Upregulation of β-catenin signaling enhanced GPX4 expression and markedly suppressed ferroptosis in HKC-8 cells induced by elevated homocysteine levels. The β-catenin plasmid was transfected into homocysteine-treated HKC-8 cells, and the effect of β-catenin overexpression on the renal tubular epithelium was analyzed. (A) Western blotting was used to assess the expression of active β-catenin, β-catenin, GPX4, FTH1, KIM-1, SLC7A11, and ACSL4 in HKC-8 cells from indicated groups. (B–H) Quantitative analysis of the levels of active β-catenin, β-catenin, GPX4, FTH1, KIM-1, SLC7A11, and ACSL4 in Figure (A) was performed. (I–K) Biochemical determination of the levels of Fe²⁺, MDA, and GSH in HKC-8 cells from indicated groups was conducted. (L) Immunofluorescence was employed for the detection of β-catenin and GPX4 in cells.
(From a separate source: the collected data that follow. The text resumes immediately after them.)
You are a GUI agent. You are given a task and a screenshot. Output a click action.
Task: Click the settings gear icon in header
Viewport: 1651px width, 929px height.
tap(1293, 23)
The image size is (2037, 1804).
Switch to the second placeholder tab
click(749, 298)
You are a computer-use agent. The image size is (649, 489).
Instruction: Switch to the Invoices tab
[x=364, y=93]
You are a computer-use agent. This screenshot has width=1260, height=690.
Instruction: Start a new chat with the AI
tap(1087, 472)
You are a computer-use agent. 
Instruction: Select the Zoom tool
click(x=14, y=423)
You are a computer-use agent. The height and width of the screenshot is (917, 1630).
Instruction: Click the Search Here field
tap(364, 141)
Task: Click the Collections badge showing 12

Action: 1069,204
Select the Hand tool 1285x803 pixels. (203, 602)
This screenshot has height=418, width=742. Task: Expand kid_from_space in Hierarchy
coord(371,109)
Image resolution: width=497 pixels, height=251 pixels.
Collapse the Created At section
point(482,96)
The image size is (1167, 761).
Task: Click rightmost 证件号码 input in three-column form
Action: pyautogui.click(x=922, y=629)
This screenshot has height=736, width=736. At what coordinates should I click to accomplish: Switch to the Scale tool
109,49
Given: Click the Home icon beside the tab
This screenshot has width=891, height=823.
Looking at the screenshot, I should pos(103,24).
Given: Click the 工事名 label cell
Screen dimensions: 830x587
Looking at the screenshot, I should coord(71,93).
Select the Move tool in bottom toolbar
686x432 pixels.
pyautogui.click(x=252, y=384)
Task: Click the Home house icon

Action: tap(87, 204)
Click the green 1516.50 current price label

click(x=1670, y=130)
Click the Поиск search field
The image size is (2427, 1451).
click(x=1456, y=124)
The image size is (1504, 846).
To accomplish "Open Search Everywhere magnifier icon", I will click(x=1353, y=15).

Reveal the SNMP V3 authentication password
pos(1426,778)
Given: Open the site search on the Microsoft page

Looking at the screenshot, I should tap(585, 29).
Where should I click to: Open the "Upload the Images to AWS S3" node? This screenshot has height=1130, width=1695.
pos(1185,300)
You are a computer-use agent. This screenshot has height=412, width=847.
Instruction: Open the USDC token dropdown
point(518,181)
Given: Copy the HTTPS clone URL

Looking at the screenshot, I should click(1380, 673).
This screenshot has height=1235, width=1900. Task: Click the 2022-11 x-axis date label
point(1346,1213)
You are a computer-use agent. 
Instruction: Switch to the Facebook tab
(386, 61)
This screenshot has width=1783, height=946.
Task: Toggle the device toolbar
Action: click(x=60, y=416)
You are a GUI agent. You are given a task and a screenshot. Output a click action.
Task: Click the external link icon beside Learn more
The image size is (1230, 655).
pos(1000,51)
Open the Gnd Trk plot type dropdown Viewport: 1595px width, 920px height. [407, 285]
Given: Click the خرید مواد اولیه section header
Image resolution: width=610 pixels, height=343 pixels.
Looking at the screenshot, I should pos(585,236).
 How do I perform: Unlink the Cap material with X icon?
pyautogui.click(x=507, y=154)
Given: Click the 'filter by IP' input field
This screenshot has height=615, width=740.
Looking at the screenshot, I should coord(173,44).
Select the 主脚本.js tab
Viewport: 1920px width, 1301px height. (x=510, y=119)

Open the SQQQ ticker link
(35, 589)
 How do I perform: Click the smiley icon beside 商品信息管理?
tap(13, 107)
Scale bar, 25 μm. (M) Mitochondrial morphology in HKC-8 cells was examined using transmission electron microscopy. Yellow arrows highlighted mitochondrial damage, including mitochondrial membrane rupture, reduction of mitochondrial cristae and mitochondrial shrinkage. Scale bar, 300 nm. (N) Lipid ROS levels were assessed using the fluorescent probe BODIPY581/591 C11 in each group. Scale bar, 25 μm. *P < 0.05 vs. the controls; ^#P < 0.05 vs. homocysteine stimulation alone (n = 6). Hcy, homocysteine; pcDNA, pcDNA3.1; TEM, transmission electron microscopy.

Fig. 6

Upregulation of GPX4 expression is capable of inhibiting homocysteine-induced ferroptosis in renal tubular epithelial cells without affecting β-catenin expression levels. The GPX4 plasmid was transfected into homocysteine-treated HKC-8 cells, and the effect of GPX4 overexpression on HKC-8 cells was analyzed. (A) Western blotting was used to assess the expression of active β-catenin, β-catenin, GPX4, FTH1, and KIM-1 in HKC-8 cells from indicated groups. (B–F) Quantitative analysis of the levels of active β-catenin, β-catenin, GPX4, FTH1, and KIM-1 in Figure (A) was performed. (G–I) Biochemical determination of the levels of Fe²⁺, MDA, and GSH in HKC-8 from indicated groups was conducted. *P < 0.05 vs. the controls; ^#P < 0.05 vs. homocysteine stimulation alone (n = 6). Hcy, homocysteine; pcDNA, pcDNA3.1.

Fig. 7

As a target gene of β-catenin, enhanced GPX4 expression counteracted the ferroptosis induced by downregulated β-catenin signaling. β-catenin siRNA and pcDNA-β-catenin were transfected into HKC-8 cells to assess the effect of β-catenin on GPX4 expression. (A) Western blotting was used to assess the expression of active β-catenin, β-catenin, and GPX4 in HKC-8 cells from indicated groups. (B–D) Quantitative analysis of the levels of active β-catenin, β-catenin, and GPX4 in Figure (A) was performed. *P < 0.05 vs. the controls (n = 6). (E) The mRNA levels of GPX4 in each group were analyzed using RT-PCR. (F) The mRNA levels of GPX4 in figure (E) were quantitatively analyzed. *P < 0.05 vs. the controls (n = 6). (G) ChIP analysis of the interaction between β-catenin and the promoter region of the GPX4 gene. (H) Dual-luciferase reporter gene assay was used to analyze the regulatory effect of β-catenin on GPX4. *P < 0.05 vs. the controls (n = 4). β-catenin siRNA and GPX4 plasmid were co-transfected into HKC-8 cells to assess their interaction. (I) Western blotting was used to assess the expression of active β-catenin, β-catenin, GPX4, and KIM-1 in HKC-8 cells from indicated groups. (J–M) Quantitative analysis of the levels of active β-catenin, β-catenin, GPX4, and KIM-1 in Figure (I) was performed. (N–O) Biochemical determination of the levels of Fe²⁺ and lipid MDA in HKC-8 cells from indicated groups was conducted. *P < 0.05 vs. the controls; ^#P < 0.05 vs. β-catenin siRNA transfection (n = 6). Sc-siR, scramble siRNA; β-catenin siR, β-catenin siRNA; pcDNA, pcDNA3.1.

Fig. 8

A graphical abstract of the mechanism underlying homocysteine-induced ferroptosis in renal tubular epithelial cells.